- PROVIDED ENTRIES -
....................

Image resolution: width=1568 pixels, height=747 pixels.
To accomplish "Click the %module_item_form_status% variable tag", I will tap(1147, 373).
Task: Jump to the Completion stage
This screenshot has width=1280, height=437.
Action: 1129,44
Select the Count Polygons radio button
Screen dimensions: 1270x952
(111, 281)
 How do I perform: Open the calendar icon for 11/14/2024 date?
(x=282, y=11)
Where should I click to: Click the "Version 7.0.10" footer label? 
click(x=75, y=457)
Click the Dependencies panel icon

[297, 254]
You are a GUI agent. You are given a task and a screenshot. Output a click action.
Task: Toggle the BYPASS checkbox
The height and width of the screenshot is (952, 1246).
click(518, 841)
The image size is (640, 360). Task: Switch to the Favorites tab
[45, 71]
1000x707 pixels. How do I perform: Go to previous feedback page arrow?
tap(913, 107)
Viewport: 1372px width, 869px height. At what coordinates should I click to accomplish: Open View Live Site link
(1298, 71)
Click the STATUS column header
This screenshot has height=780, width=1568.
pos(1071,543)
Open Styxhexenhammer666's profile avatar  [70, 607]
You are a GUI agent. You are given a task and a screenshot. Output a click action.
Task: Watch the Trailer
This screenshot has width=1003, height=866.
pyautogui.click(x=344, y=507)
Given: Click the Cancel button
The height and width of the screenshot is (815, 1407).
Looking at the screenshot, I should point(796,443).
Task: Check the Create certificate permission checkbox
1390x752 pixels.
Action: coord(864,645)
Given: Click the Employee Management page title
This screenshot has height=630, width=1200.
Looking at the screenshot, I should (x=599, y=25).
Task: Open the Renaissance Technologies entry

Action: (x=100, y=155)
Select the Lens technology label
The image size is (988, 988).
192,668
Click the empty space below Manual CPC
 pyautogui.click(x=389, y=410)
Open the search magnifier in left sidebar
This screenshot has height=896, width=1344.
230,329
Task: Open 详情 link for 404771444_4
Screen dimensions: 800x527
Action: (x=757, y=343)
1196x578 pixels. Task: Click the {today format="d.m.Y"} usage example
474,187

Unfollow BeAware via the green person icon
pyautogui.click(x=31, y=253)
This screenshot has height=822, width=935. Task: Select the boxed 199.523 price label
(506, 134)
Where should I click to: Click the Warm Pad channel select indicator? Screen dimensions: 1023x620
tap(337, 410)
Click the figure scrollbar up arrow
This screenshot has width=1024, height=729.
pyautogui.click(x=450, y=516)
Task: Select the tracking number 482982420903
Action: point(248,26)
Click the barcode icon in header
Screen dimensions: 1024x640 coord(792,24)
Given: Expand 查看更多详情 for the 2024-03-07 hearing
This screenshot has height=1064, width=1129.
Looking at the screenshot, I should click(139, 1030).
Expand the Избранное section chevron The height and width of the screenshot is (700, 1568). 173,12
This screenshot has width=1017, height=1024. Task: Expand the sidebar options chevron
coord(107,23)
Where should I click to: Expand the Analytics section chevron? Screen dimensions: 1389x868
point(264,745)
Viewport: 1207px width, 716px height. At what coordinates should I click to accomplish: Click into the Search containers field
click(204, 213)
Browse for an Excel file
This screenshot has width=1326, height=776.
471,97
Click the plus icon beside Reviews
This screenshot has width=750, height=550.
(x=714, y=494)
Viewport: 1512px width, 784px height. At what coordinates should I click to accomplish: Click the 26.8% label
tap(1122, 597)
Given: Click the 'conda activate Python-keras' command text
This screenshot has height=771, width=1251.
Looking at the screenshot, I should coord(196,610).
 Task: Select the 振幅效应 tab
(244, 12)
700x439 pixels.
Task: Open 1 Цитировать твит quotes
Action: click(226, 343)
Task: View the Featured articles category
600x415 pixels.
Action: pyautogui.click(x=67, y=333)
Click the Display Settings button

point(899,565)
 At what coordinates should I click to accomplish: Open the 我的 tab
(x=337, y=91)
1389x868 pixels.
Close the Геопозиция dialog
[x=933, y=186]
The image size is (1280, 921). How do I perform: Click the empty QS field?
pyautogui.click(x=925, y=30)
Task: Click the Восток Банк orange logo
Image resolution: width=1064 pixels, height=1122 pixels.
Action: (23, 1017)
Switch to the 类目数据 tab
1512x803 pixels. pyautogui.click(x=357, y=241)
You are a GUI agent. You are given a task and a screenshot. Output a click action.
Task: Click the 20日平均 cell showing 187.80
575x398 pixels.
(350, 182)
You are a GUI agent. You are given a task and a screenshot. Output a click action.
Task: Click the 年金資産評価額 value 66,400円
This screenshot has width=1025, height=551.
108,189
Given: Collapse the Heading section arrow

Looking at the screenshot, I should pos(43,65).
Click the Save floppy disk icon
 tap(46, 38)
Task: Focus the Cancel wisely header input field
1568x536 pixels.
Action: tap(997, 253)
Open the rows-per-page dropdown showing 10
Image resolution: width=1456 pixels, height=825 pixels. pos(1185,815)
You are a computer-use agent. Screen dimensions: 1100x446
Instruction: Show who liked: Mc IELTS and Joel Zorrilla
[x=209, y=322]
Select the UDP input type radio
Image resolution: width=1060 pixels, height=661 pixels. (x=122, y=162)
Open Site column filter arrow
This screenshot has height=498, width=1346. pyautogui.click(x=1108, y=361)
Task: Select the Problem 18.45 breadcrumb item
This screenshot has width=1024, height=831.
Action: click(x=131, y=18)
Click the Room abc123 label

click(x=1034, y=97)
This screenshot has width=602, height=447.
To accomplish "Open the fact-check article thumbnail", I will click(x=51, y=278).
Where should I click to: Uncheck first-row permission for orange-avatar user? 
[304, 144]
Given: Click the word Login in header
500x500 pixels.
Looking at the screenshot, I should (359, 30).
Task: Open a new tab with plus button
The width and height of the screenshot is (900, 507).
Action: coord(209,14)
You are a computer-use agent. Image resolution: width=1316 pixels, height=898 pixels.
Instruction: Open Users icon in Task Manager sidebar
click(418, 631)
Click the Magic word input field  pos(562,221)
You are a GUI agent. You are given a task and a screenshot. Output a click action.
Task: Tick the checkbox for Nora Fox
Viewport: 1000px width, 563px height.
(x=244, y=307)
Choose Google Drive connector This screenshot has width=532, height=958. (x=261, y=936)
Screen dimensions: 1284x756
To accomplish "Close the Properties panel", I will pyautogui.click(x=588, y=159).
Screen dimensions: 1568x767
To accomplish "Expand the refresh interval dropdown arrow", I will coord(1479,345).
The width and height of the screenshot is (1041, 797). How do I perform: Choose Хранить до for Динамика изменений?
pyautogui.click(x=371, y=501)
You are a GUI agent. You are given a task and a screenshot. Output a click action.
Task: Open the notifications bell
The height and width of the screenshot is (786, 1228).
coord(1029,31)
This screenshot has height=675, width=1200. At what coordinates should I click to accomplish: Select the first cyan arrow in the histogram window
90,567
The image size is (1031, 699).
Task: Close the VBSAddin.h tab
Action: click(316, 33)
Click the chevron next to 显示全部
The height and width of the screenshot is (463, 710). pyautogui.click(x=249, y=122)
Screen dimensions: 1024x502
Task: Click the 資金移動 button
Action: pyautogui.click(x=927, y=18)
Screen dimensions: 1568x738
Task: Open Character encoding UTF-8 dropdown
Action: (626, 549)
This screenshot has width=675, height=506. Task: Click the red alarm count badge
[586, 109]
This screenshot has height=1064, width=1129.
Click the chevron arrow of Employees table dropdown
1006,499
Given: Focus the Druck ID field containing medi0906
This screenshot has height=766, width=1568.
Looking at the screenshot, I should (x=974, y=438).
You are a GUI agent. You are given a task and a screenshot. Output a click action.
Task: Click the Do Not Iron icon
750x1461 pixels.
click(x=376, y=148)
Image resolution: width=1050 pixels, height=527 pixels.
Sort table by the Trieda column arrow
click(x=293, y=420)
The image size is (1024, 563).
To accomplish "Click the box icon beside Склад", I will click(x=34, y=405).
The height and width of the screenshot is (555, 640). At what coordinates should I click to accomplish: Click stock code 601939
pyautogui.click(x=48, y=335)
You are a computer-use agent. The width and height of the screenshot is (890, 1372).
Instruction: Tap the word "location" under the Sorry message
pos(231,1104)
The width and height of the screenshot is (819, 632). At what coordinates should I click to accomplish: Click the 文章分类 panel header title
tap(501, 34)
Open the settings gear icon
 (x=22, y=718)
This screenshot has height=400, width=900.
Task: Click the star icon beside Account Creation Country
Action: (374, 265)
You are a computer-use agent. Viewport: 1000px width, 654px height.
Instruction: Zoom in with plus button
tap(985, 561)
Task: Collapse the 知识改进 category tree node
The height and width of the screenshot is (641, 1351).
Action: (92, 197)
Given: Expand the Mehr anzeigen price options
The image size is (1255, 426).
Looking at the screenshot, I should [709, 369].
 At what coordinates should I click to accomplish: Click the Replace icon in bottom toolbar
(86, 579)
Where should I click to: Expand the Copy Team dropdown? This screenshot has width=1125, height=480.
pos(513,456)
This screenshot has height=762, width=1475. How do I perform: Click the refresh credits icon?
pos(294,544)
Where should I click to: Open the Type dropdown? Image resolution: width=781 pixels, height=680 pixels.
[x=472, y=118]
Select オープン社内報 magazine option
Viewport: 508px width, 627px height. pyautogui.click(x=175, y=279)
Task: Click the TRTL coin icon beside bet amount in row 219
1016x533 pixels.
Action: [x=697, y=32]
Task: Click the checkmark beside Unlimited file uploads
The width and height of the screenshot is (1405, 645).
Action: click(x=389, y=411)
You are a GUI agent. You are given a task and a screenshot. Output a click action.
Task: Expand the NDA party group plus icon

....................

- WHAT IS REQUIRED -
Throughout the material above, find lines holding the word "will", then copy them.

- RESULT -
To accomplish "Click the %module_item_form_status% variable tag", I will tap(1147, 373).
To accomplish "Open the fact-check article thumbnail", I will click(x=51, y=278).
To accomplish "Close the Properties panel", I will pyautogui.click(x=588, y=159).
To accomplish "Expand the refresh interval dropdown arrow", I will coord(1479,345).
To accomplish "Click the box icon beside Склад", I will click(x=34, y=405).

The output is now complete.